Al creador de historias terroríficas le asiste el derecho de acogerse a cualquier baza para producir el efecto deseado. El terror juega con la base primaria de nuestro cerebro, cumple en mayor o menor medida con ciertas reglas de organización dictadas por la parte más racional y estructurada de nuestra mente. Pero su objetivo es llamar a la puerta de la zona más profunda, en la que reside lo irracional, lo instintivo y lo arcaico. Los arquetipos enraizados en es te nivel interior son el pan nuestro de cada día, y de entre ellos queremos destacar en esta entrada uno que por su particular sentido, en su perversión provoca todavía una más inquietante respuesta emocional en el lector o en el espectador.

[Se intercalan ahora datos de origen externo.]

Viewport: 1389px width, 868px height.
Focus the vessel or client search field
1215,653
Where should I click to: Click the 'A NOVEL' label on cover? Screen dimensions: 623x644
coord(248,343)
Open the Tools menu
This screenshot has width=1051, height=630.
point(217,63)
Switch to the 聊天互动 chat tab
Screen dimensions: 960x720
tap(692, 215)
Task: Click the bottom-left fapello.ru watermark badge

Hablamos de la maternidad.
Nada más esencial, nadad más básico, parte fundamental de lo instintivo, de aquello que se fija inalterable en nuestra mente. La maternidad conlleva un de regla esencial: una madre ama y protege a su hijo por encima de todo, hasta por encima de sí misma. Así está codificado en los genes, en las neuronas que evolutivamente son más antiguas; de ahí que la ruptura de esa regla nos conduzca a la confusión y la sorpresa más absoluta. Se trata de la perversión de la regla más vieja del mundo animal, y quizá por eso en el imaginario popular el castigo que se reserva a esta violación sea en extremo escalofriante y perverso. Todo tabú tiene su, llamémoslo castigo, toda contravención de las leyes, sobre todo de aquellas que residen en la cultura popular, posee un castigo admonitorio, un coco preventivo que los creadores de terror han sabido usar.
Es en Centro y Sudamérica donde este arquetipo ha fructificado en el imaginario popular de una forma más terrible, nos referimos a la famosa “Llorona”, espectro irredento y maldito donde los haya. Es un personaje que poco a poco se va filtrando en el imaginario colectivo fuera de su lugar de origen.